*** DOCUMENT PASSAGE Section Begins ***
Inspiration

Countless elderly or disabled patients are unable to take their proper medication and correct doses. Pill bottles are difficult to open and handle for those physically-limited in their motion, and remembering to take a dose can be very hard as well. Relia-Pill seeks to alleviate some of this burden by scheduling, reminding, keeping track of, and dispensing a patient's medicine.

What it does

Relia-Pill uses an Android app to set up a medication schedule. Users are able to input different types of medicines, prescribed doses, and set up times to take each medicine. Twilio services will both text you if a dose is coming up soon, and even call you with information on which medications needs to be refilled. For increased ease, users can also utilize an Alexa app to determine what quantities remain of each medication, and even command the pill holder to release the proper dose.

How we built it

The hardware was CADed in Solidworks and printed through several iterations. The Alexa app, Twilio interface, and backend were written in Python to be run off a Raspberry Pi. Stepper motor control is done through a connected arduno.

Challenges we ran into

3D print quality has been a battle from the start. While we had a much larger, more packaged design initially, printer capability forced us to decrease the size. Additionally, poor print quality has led to inefficiency when turning the index for the pills, and thus has made it unreliable.

What's next for Relia-Pill

Scaling for open source printing of the pill dispenser!
*** DOCUMENT PASSAGE Section Ends ***
*** INFORMATION GIVEN Section Begins ***
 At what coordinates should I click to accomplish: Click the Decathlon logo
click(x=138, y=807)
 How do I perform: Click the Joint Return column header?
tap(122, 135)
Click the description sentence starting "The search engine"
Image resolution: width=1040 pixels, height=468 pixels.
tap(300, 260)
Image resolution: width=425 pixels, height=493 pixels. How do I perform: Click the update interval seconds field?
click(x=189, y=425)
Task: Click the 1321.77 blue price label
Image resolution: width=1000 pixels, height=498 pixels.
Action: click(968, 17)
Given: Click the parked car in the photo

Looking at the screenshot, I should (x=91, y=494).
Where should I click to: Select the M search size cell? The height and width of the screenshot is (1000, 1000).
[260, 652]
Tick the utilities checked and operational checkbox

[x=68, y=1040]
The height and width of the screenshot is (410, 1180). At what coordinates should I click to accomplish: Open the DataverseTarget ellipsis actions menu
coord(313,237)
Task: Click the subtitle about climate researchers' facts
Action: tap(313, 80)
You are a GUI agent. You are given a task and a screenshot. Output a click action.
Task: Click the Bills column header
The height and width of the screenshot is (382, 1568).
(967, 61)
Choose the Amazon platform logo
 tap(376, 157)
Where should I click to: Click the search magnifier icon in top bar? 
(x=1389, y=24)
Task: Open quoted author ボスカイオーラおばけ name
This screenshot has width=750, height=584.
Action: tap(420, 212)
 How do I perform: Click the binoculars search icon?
*** INFORMATION GIVEN Section Ends ***
→ TASK BRIEF:
In the Relia-Pill description, which programming language was used to write the Alexa app, the Twilio interface, and the backend? Nothing in the lines matters for this.

→ ANSWER BOX:
Python